Jessica Nalupta, a sophomore, said she keeps two copies of her schedule until she gets adjusted to her new classes.

“I post the written copy in my room, so I can see it before heading out,” she said. “Then I use the digital copy as my lock screen until I have it memorized.”

Sophomore Kara Callahan invests in a planner to write down assignments in course-specific syllabi.

“That way I can take things by the quarter and not necessarily just week by week. It also helps me prioritize my time,” Callahan said.

Get involved

Xitong Li, international engagement peer adviser, said the first step to overcoming her homesickness was getting involved with organizations on campus. She said it was overwhelming going to the annual Involvement Fair for the first time, but it helped her make new friends.

Fernanda Sasian, an international student, said stepping out of your comfort zone and “appreciating the opportunity you have” is especially important.

“Be grateful for all the people that got you here and supported you,” Sasian said. “Challenge yourself to discover new things in the city. It doesn’t matter if you go on your own or with your friends.”

Utilize the International Student and Scholar Services Office

The International Student and Scholar Services Office (ISS) offers services to aid students in being successful in every part of the transition. Li said hosted  events “not only connect students to other international students, but domestic students as well.”

Alyssa Geonanga, a sophomore international student, used many of the resources provided by ISS her freshman year.

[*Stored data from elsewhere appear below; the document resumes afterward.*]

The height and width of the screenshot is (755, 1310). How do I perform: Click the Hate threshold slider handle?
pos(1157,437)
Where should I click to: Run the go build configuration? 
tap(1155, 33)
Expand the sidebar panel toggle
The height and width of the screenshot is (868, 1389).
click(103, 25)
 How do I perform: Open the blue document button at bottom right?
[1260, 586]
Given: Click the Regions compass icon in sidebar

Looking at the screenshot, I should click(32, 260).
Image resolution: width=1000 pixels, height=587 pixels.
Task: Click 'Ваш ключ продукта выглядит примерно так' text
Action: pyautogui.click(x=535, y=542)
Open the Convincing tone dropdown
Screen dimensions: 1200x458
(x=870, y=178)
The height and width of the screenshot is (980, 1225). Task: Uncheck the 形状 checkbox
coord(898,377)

“What I appreciate the most is the International Student Experience Exchange (ISEE) Peer Mentor Program,” Geonanga said. “It pairs student mentors with incoming international students to help them achieve academic success, social competence and to facilitate smooth adjustment into the DePaul community.”

Try the Quick Coherence® Technique

Orlando said one of the best resources for aiding in such a transition comes from the Heart Math Institute — a resource also utilized in DePaul’s Stress Reduction Using Spirituality and Humor class.

“This heart-opening technique is helpful for homesickness, too,” Orlando said. “When opening your heart in love and gratitude, beam those feelings to your family and feel them coming back to you, too.”

 

Stay in touch with family and friends

Hayes said the easiest way for her to overcome her homesickness comes from simply keeping in touch with her friends and family.

“The more you allow yourself to stay connected to those and that which is important to you, the easier the transition it is back into college life,” Hayes said. “Connecting with folks in your community that may be from similar areas as you can also help ease this a bit. So, give your parents a call, FaceTime your pet back home and talk to your RA or another trusted person in your life when you’re struggling.”